The final neighborhood garage sale is never the last
(Or..."Hubby covets neighbors garage sale trash")

by Kay Hoflander

September 10, 2009






“So that you'll never be tempted to participate in a neighborhood garage sale, allow me to explain how they go. Friday night you're up until two in the morning marking prices on all the junk you're hoping people will buy. At this point you're almost psychotically optimistic, calculating the total value of your inventory at slightly over twenty-two thousand dollars . "-- W. Bruce Cameron, author, columnist and humorist.

My neighbors and I are planning our "final" garage sale.

Thus, a definition of the word "final" might be in order here. According to Encarta Encyclopedia, the word means the last of a number or series of similar things. "Final" also means conclusive and allowing no further discussion.

Such as involving a garage sale, the last garage sale, in fact, that my neighbors and I will ever have.

We mean it this time, too.

No one believes us.

We are deadly serious though because the upcoming fall sale will be conclusively the last, positively the last, and without a shadow of a doubt, the last garage sale! There will be no further discussion of this either, we neighbors agree.

But we lie. Here's the proof.

Neighbor, we'll call her Susan, once signed a pledge written by her husband promising to never again hold or participate in a yard or garage sale or any other kind of rummage sale.   Another neighbor, let's call her Kathy, announced clearly and adamantly that she was finished, done, spent. No more garage sales for her. The third neighbor, we'll name her Sandy, was too busy and was simply running out of things to sell and, yes, running out of interest, too.

Yet, we are doing it again.

One of the neighbors, not to be mentioned by name, was well ahead of the rest of us. Early on, she began the process of dragging her basement treasures to the garage thus forcing her husband to park outside days ahead of the sale.   Her garage was overflowing with clothes racks, tables, and miscellaneous "like-new, priced-to-sell" household items, naturally there was no room for a car.   Makes perfect sense to me.

Meanwhile, my husband, who incidentally never fails to notice anything that could possibly be free-of-charge, observed that said neighbor was cleaning out her house and bringing lots of non-worthy garage sale items to the curb for the morning trash pickup.  

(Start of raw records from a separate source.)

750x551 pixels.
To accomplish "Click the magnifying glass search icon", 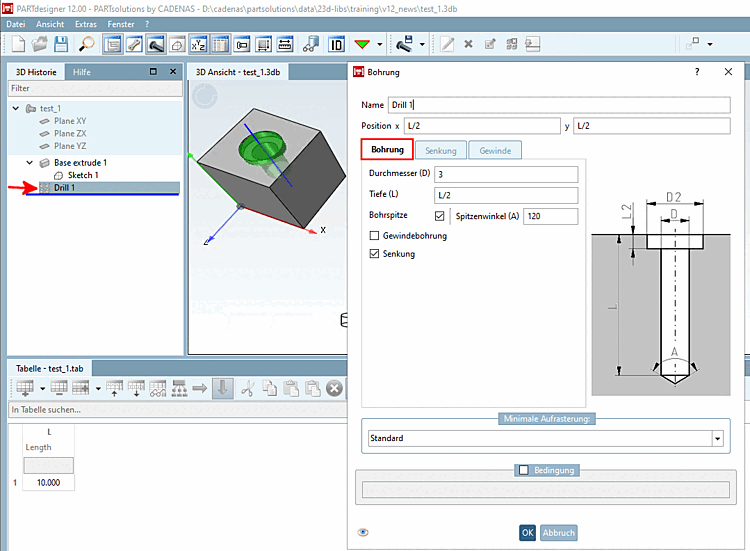I will click(x=87, y=44).
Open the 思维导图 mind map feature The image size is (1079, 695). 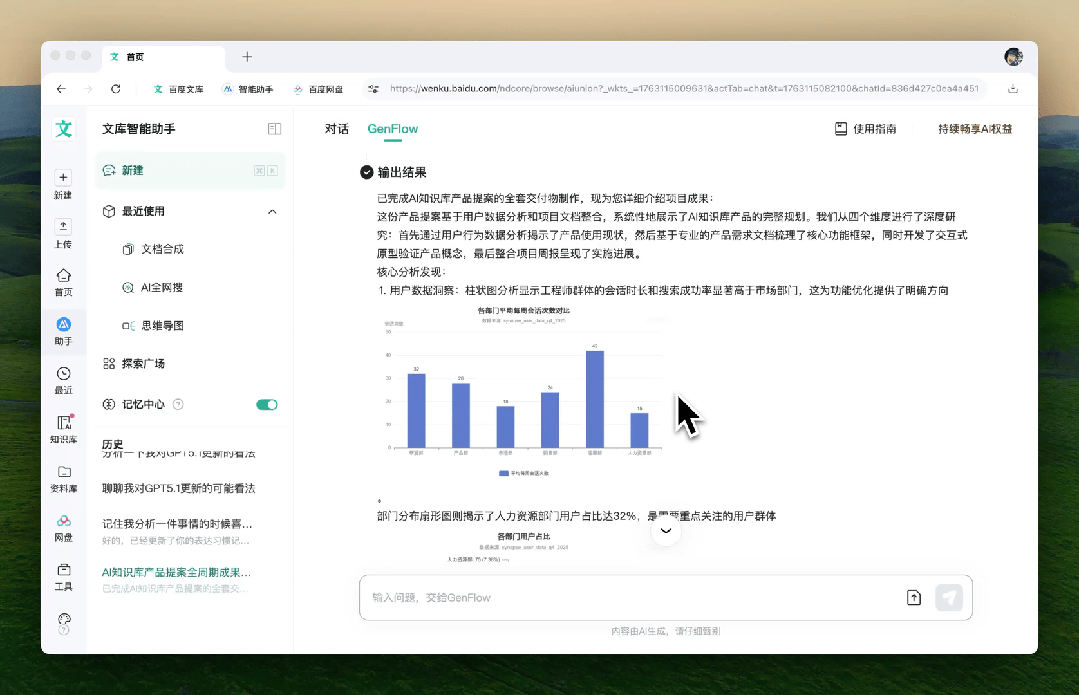[160, 325]
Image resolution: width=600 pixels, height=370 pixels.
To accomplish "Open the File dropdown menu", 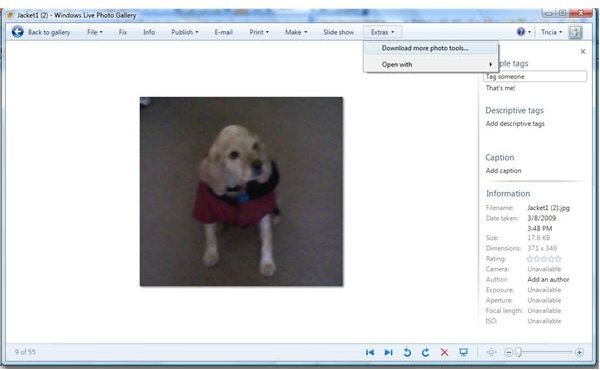I will pyautogui.click(x=95, y=32).
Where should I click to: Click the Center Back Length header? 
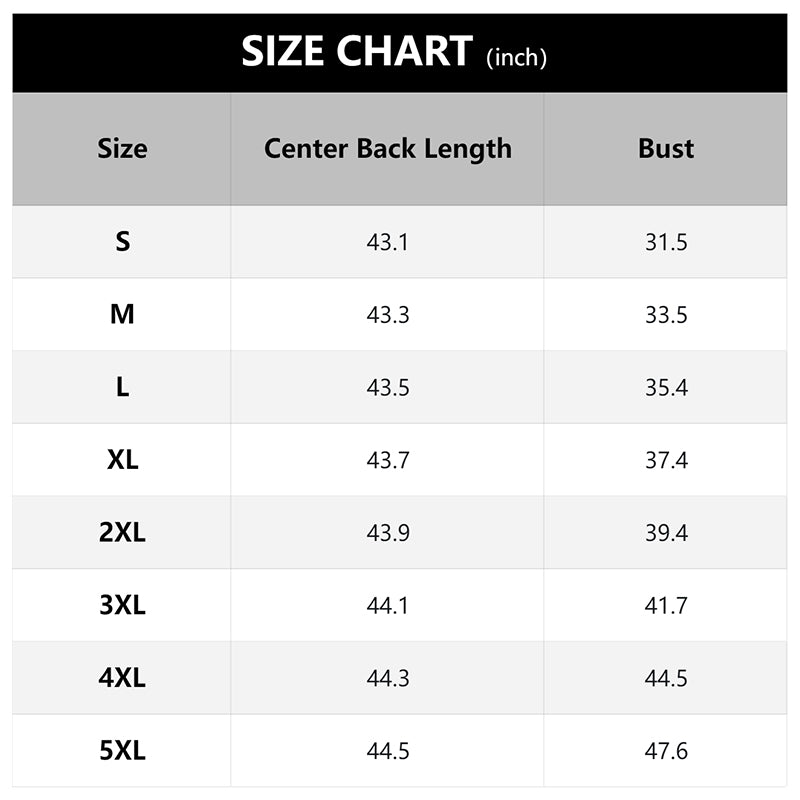(x=388, y=149)
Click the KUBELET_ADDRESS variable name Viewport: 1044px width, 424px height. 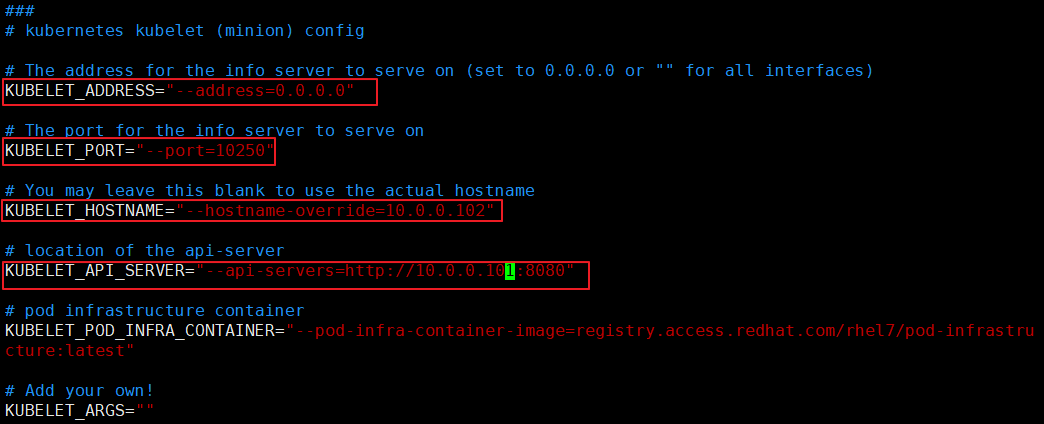tap(78, 91)
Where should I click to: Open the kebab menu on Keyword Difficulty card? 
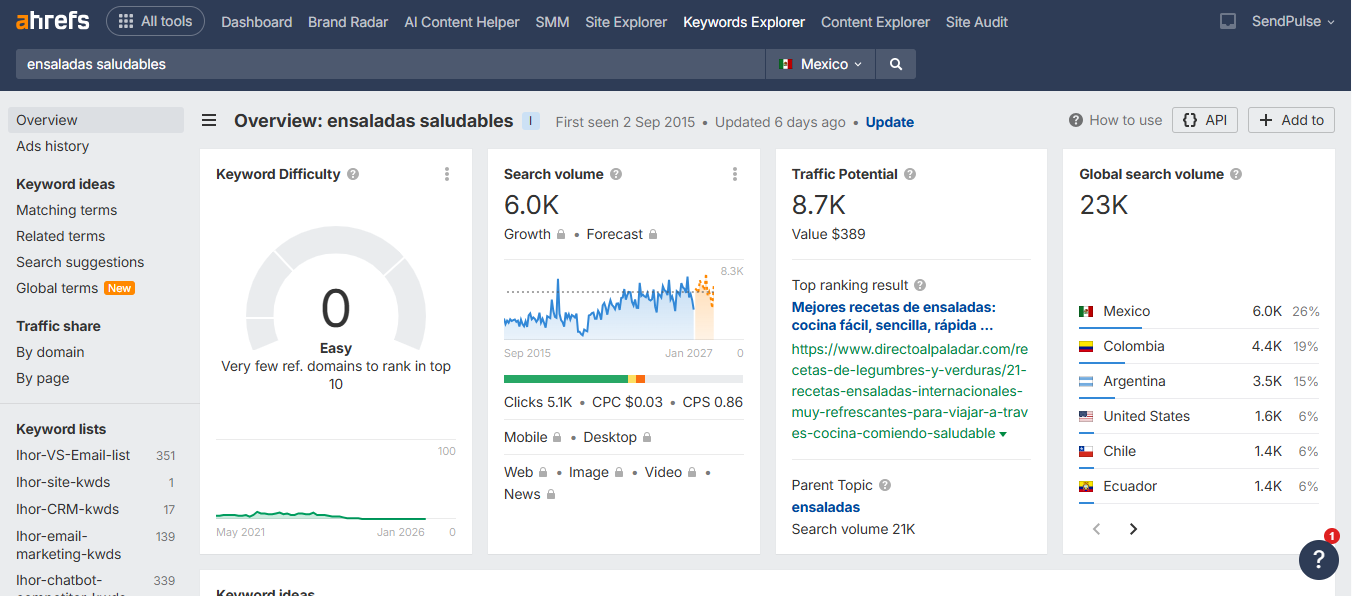click(447, 173)
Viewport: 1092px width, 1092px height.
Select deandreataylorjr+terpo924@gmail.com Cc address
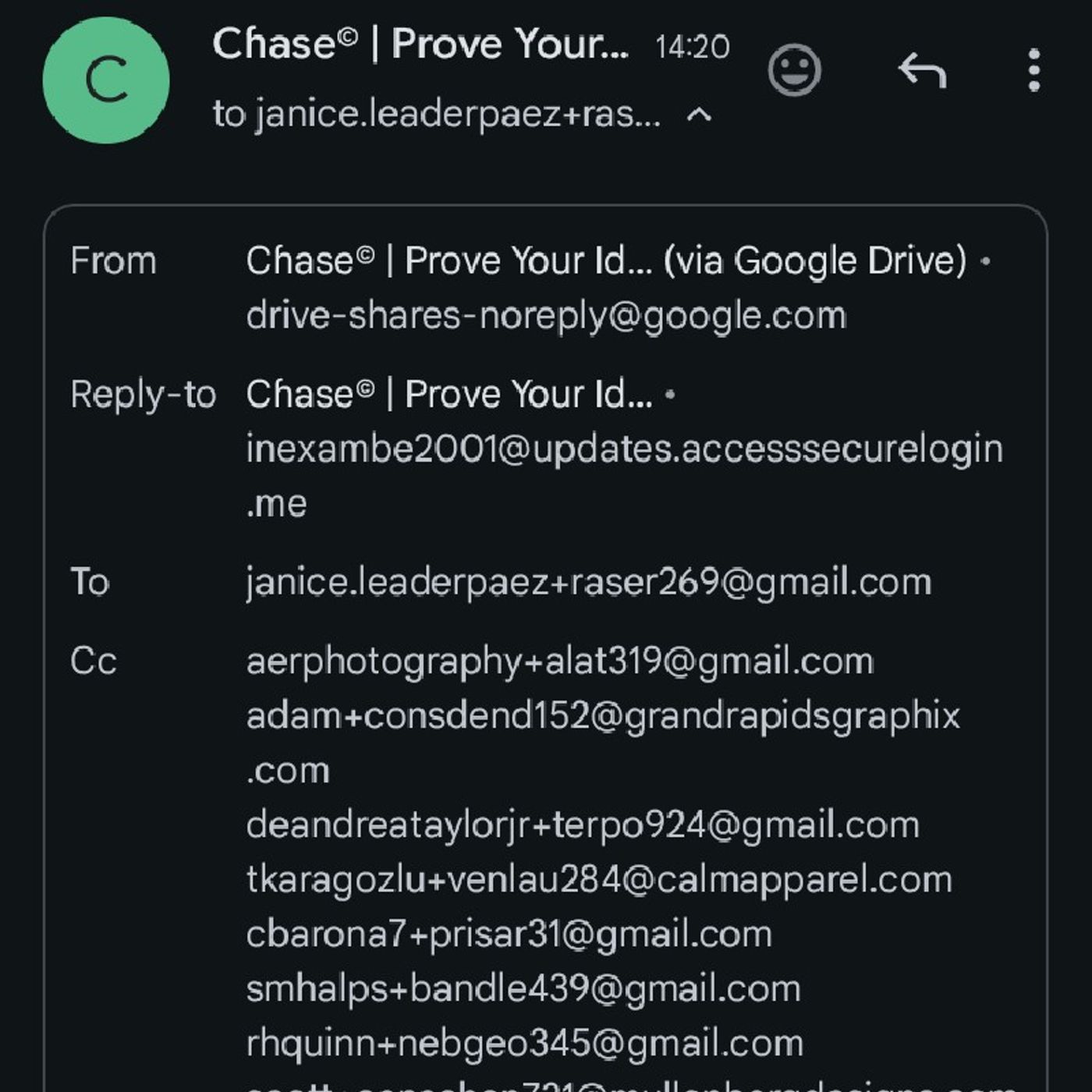point(583,825)
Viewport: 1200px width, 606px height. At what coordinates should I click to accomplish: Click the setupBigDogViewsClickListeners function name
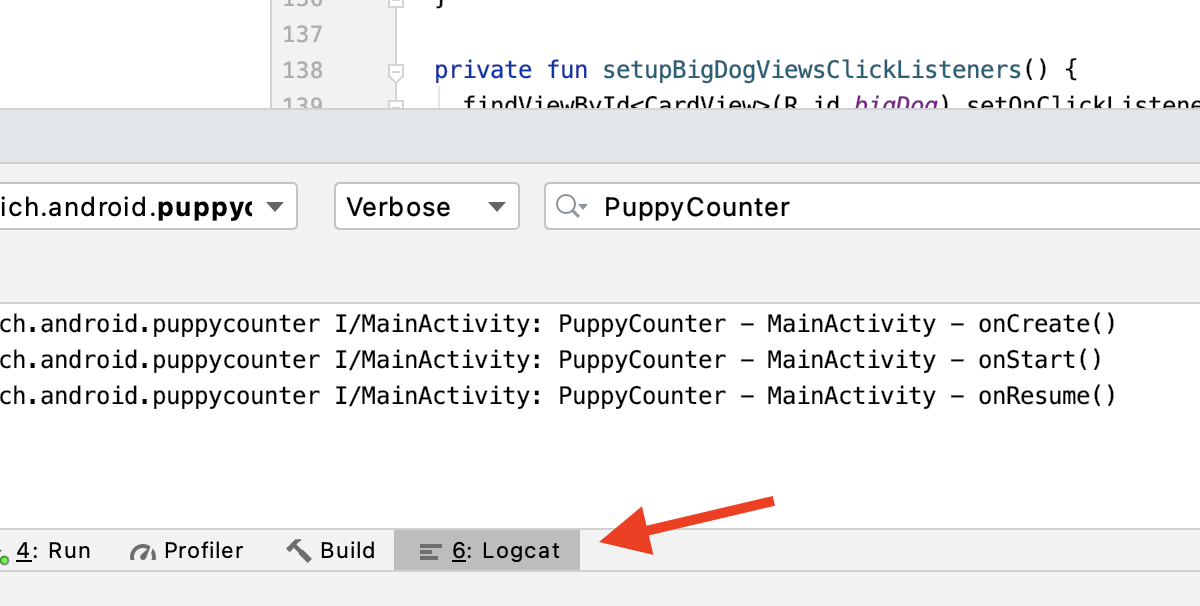811,70
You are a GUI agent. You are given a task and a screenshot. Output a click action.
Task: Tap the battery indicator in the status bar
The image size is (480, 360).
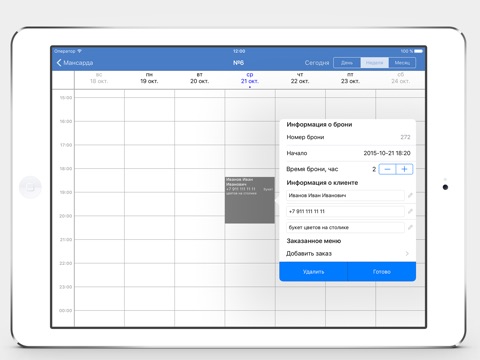(x=419, y=51)
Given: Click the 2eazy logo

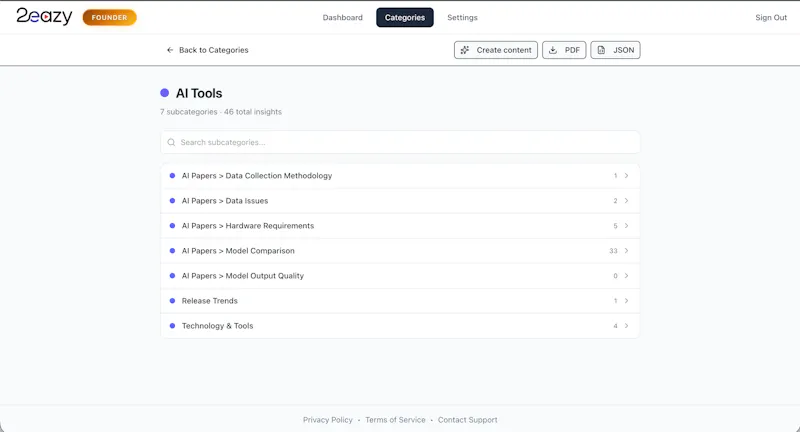Looking at the screenshot, I should pos(44,17).
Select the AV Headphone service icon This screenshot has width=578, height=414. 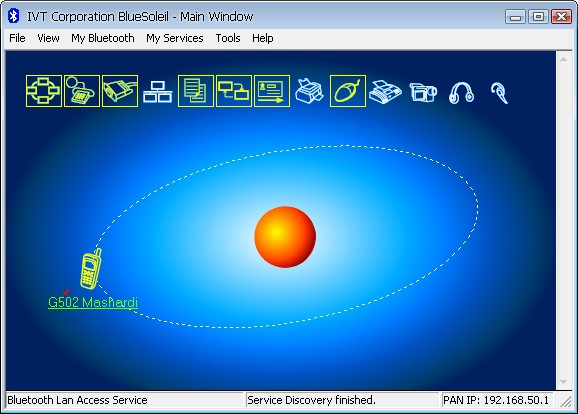[x=461, y=93]
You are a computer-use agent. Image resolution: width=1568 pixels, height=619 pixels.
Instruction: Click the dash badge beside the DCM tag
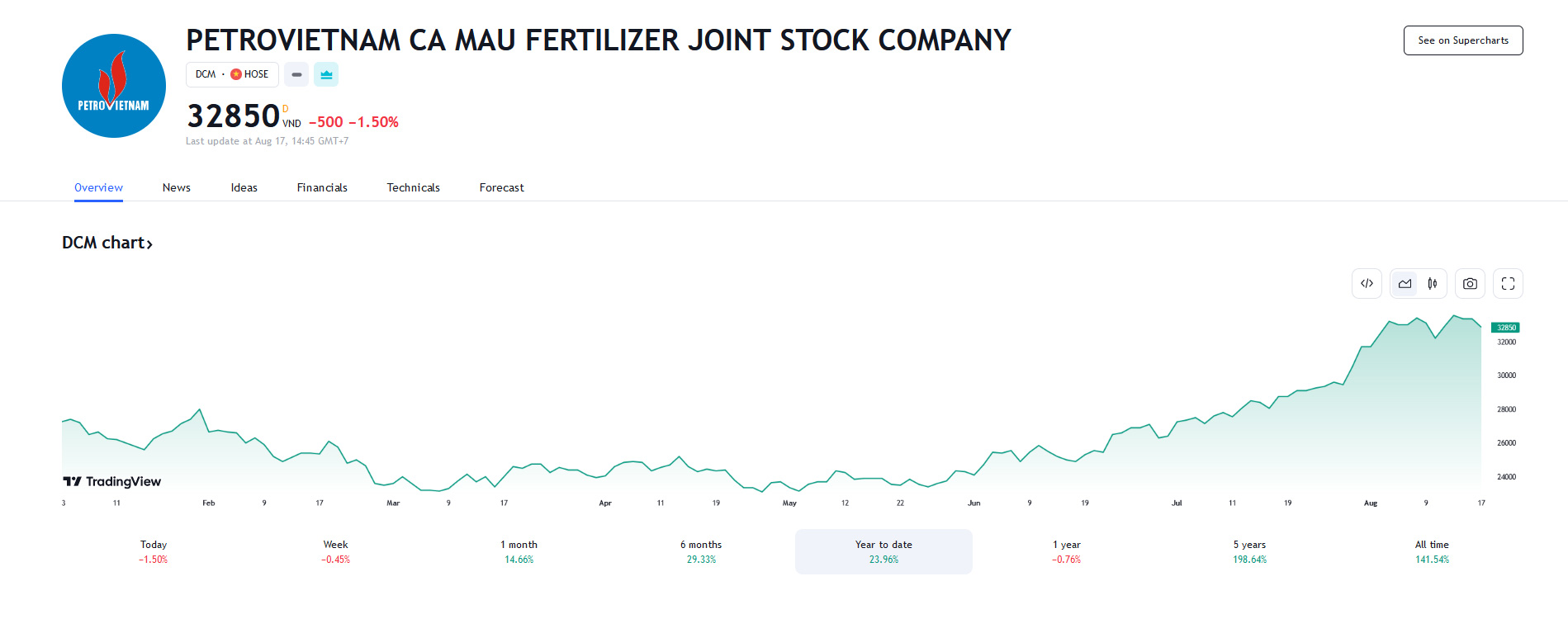point(296,74)
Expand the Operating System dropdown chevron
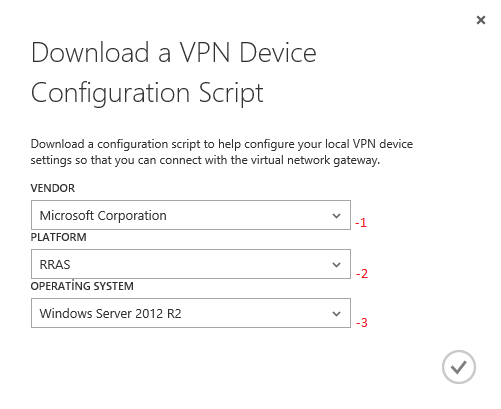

He began to covet her trash, in particular stacks of empty plastic 5-gallon buckets.

When I called to ask about the buckets, my neighbor's husband answered the phone.   "Could hubby have them," I asked him.

"He wouldn't want them, they aren't any good. I drilled holes in them to water flowers," came the reply.

Five minutes later my spousal unit was in their driveway snatching the buckets in the dark of night. He reported back to me that they were perfect for carrying boards, tools, bricks and rocks, and would work just fine.

Of course they would, I thought, and they will work just fine in my garage sale in the spring, too.

That is, of course, if I have a garage sale, you understand.